318 ms ± 32.5 ms per loop (mean ± std. dev. of 7 runs, 1 loop each)


In [6]:
%%timeit
# LRU Cache without code modifications to optimize cache misses
cash.reset(lambda: LRU(1))
net_premium_pp1()

440 ms ± 43 ms per loop (mean ± std. dev. of 7 runs, 1 loop each)


In [7]:
%%timeit
# LRU Cache with code modifications to optimize cache misses
cash.reset(lambda: LRU(1))
net_premium_pp2()

335 ms ± 85.4 ms per loop (mean ± std. dev. of 7 runs, 1 loop each)


## PV Net CF

When using an LRU cache with a max size of 1, logic like this will prevent exponential time blowup, but still causes undesirable cache misses.

```py
@cash
def pv_net_cf():
    return pv_premiums() - pv_claims() - pv_expenses() - pv_commissions()
```

Consider that after we calculate pv_premiums, `pols_if(max_proj_len-1)` will be the only cached value for `pols_if`. When we calculate `pv_claims`, `pv_expenses`, and `pv_commissions`, all calls to `pols_if` will be cache misses.

```py
...
@cash
def pv_premiums():
    return sum(premiums(t) * discount(t) for t in range(max_proj_len))
@cash
def pv_claims():
    return sum(claims(t) * discount(t) for t in range(max_proj_len))
...
```

See below that the LRU cache causes major performance degradations.

In [8]:
%%timeit
# Cache does not evict
cash.reset(dict)
pv_net_cf1()

515 ms ± 46 ms per loop (mean ± std. dev. of 7 runs, 1 loop each)


In [9]:
%%timeit
# LRU Cache without code modifications to optimize cache misses
cash.reset(lambda: LRU(1))
pv_net_cf1()

1.16 s ± 82.4 ms per loop (mean ± std. dev. of 7 runs, 1 loop each)


We can avoid this situation with a slight refactoring - 

```py
@cash
def net_cf(t):
    return premiums(t) - claims(t) - expenses(t) - commissions(t)
@cash
def pv_net_cf():
    return sum(net_cf(t) * discount(t) for t in range(max_proj_len))
```

In [10]:
%%timeit
# LRU Cache with code modifications to optimize cache misses
cash.reset(lambda: LRU(1))
pv_net_cf3()

680 ms ± 130 ms per loop (mean ± std. dev. of 7 runs, 1 loop each)


The non-evicting cache `cache.reset(dict)` has only one cache miss for each function.
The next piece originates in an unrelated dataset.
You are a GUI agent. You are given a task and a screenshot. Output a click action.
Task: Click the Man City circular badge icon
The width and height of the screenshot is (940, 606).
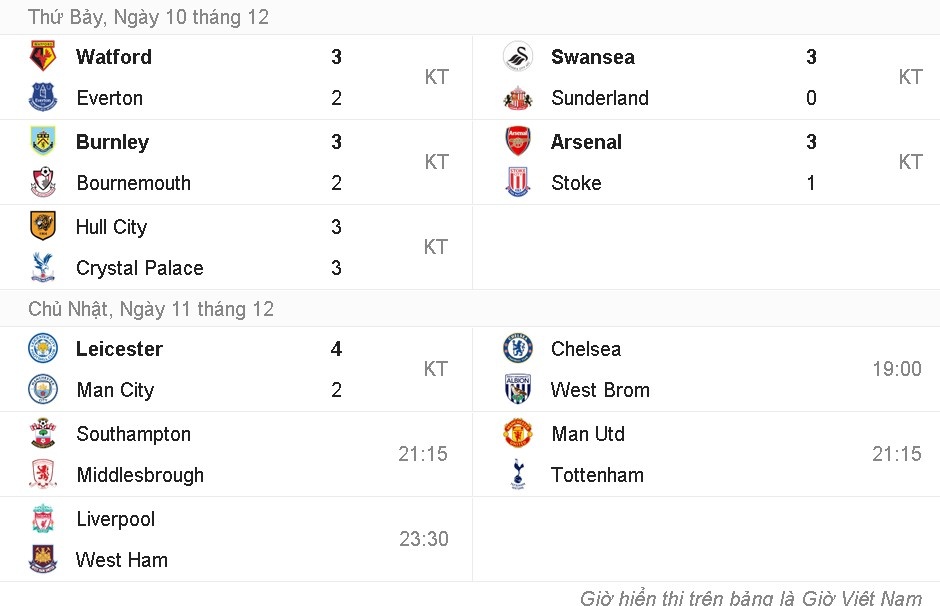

The LRU cache even with the optimizations discussed will have two cache misses as two passes are required. One pass for the net premium calculation and one pass for the net cashflows.

Despite these cache misses, it is not **twice** as slow, which is was what I was expecting.

## Memory utilization

The LRU(1) should keep the calculations to $O(P)$ memory complexity, which we expect to reduce memory consumption by a factor of 1000 for models with 1000 timesteps.

TODO: Run experiments and get results for actual memory utilization.